Lockyer v. Andrade, 538 U.S. 63 (2003), [1] decided the same day as Ewing v. California (a case with a similar subject matter), [2] held that there would be no relief by means of a petition for a writ of habeas corpus for a claim that a sentence imposed under California's three strikes law was an unconstitutionally disproportionate punishment prohibited by the Eighth Amendment's prohibition of cruel and unusual punishments. The decision weakened proportionality review for prison sentences. [3]

Contents

Recidivist sentencing laws

It is an established and uncontroversial practice of courts to impose harsher sentences for repeat offenders with prior felony convictions. [4] :5 Many states have enacted three-strike laws imposing an automatic life sentence for a "third strike" (third felony conviction). However, the "three-strike law" enacted by California when the "tough on crime" movement gained momentum after the murder of Polly Klaas has been criticized for its harshness. [5] [6]

Unlike other states, California did not require the "third strike" to be a violent felony. Polly Klaas's father was opposed to non-violent third strikes: "I've had my car broken into and my radio stolen and I've had my daughter murdered, and I know the difference." [5]
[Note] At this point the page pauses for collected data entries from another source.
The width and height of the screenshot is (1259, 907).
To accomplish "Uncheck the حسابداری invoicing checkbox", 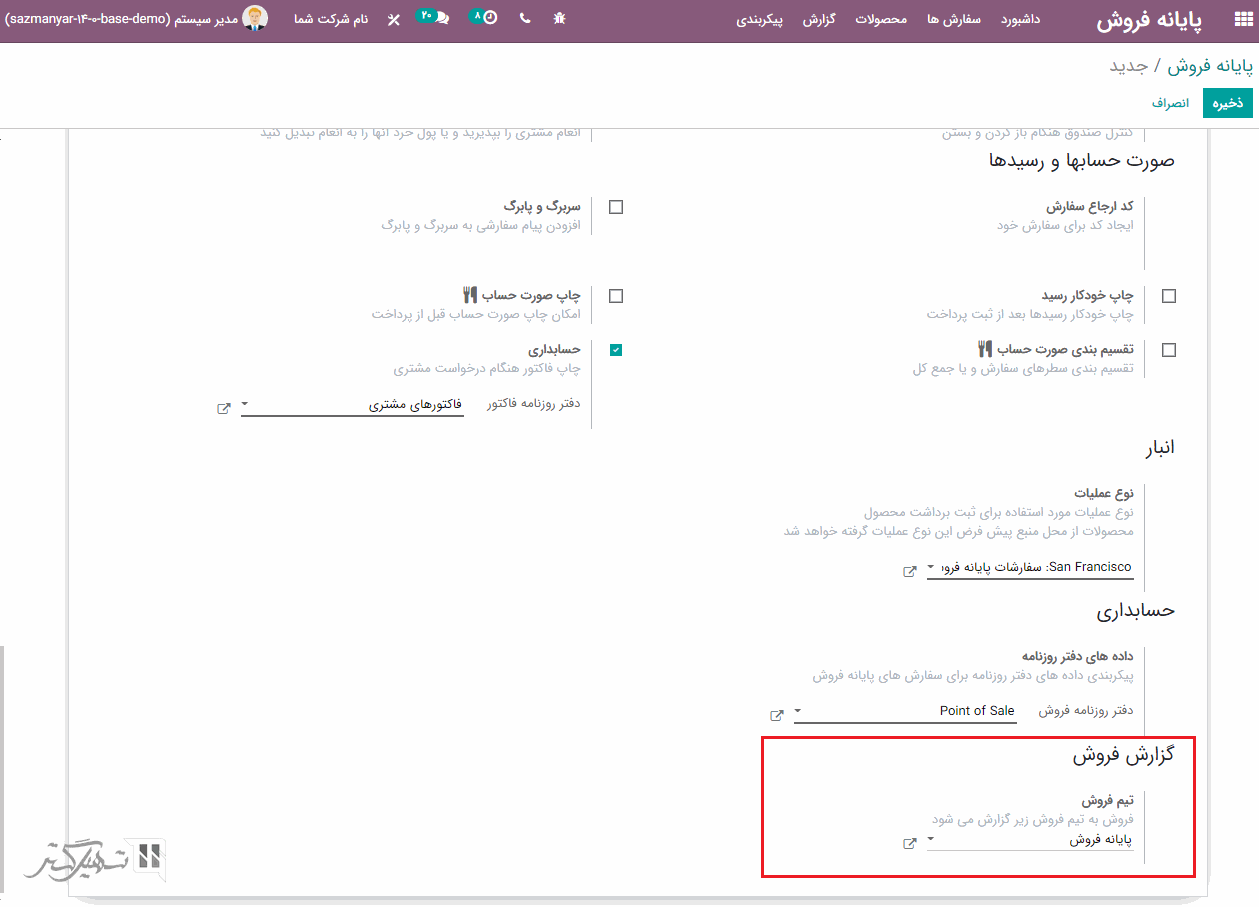I will coord(616,350).
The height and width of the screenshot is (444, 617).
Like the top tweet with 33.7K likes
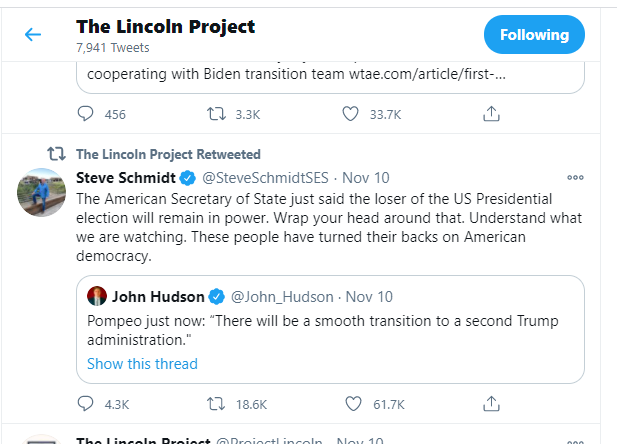point(350,114)
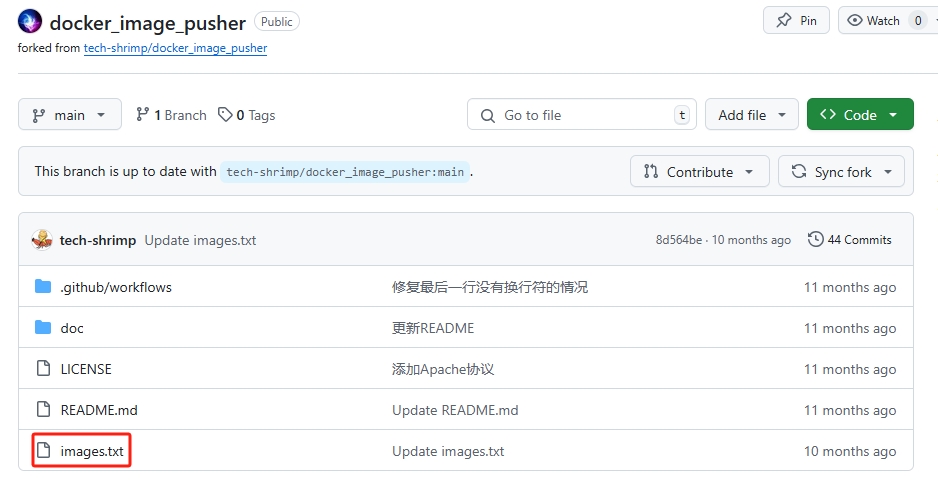The image size is (938, 482).
Task: Click the README.md file icon
Action: (x=43, y=410)
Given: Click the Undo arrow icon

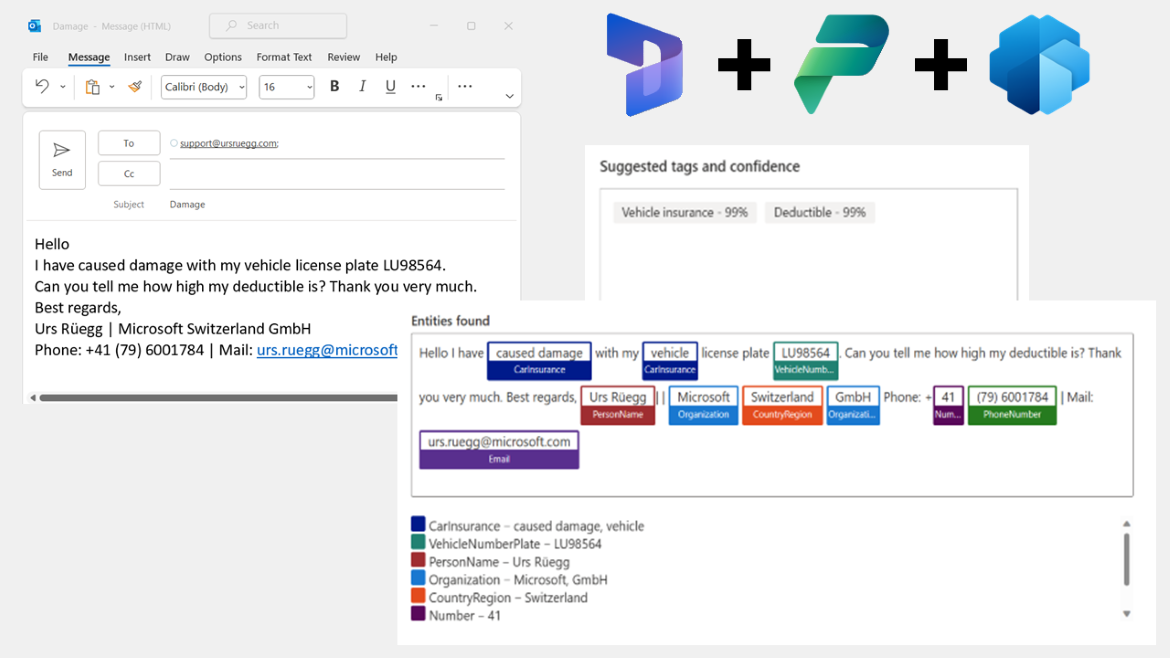Looking at the screenshot, I should click(x=42, y=87).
In 2000 the Supreme Court of the United States granted certiorari for two cases involving California's three-strike law. Lockyer v. Andrade was decided on statutory grounds applying the AEDPA, and the companion case Ewing v. California , decided the same day, upheld the California three-strike law on constitutional grounds. [7] :262

Proportionality review for prison sentences

The Supreme Court has consistently held since Weems v. United States that the Eighth Amendment prohibits disproportionate punishments. This principle of proportionality has roots in the common law and the founding era. [4] :11 However, the application to prison sentences has been unclear.

In 1980, William Rehnquist held in Rummel v. Estelle that the length of prison sentences was "purely a matter of legislative prerogative". [7] :255 However, in Solem v. Helm proportionality review was applied to hold that a life sentence was a disproportionate punishment for bouncing a check, even with six prior convictions for non-violent offenses. Although Chief Justice Warren E. Burger argued in dissent that the Solem decision was inconsistent with Rummel, the majority held it was not. [7] :255

Writing for the Court in Harmelin v. Michigan , Justice Anthony Kennedy said the possession of over 650 grams of cocaine was "as serious and violent as the crime of felony murder without specific intent to kill" and, citing Rummel, stated that the court has never invalidated on constitutional grounds a mandatory life without parole sentence for "a crime as severe as this one". [4] :13 [8]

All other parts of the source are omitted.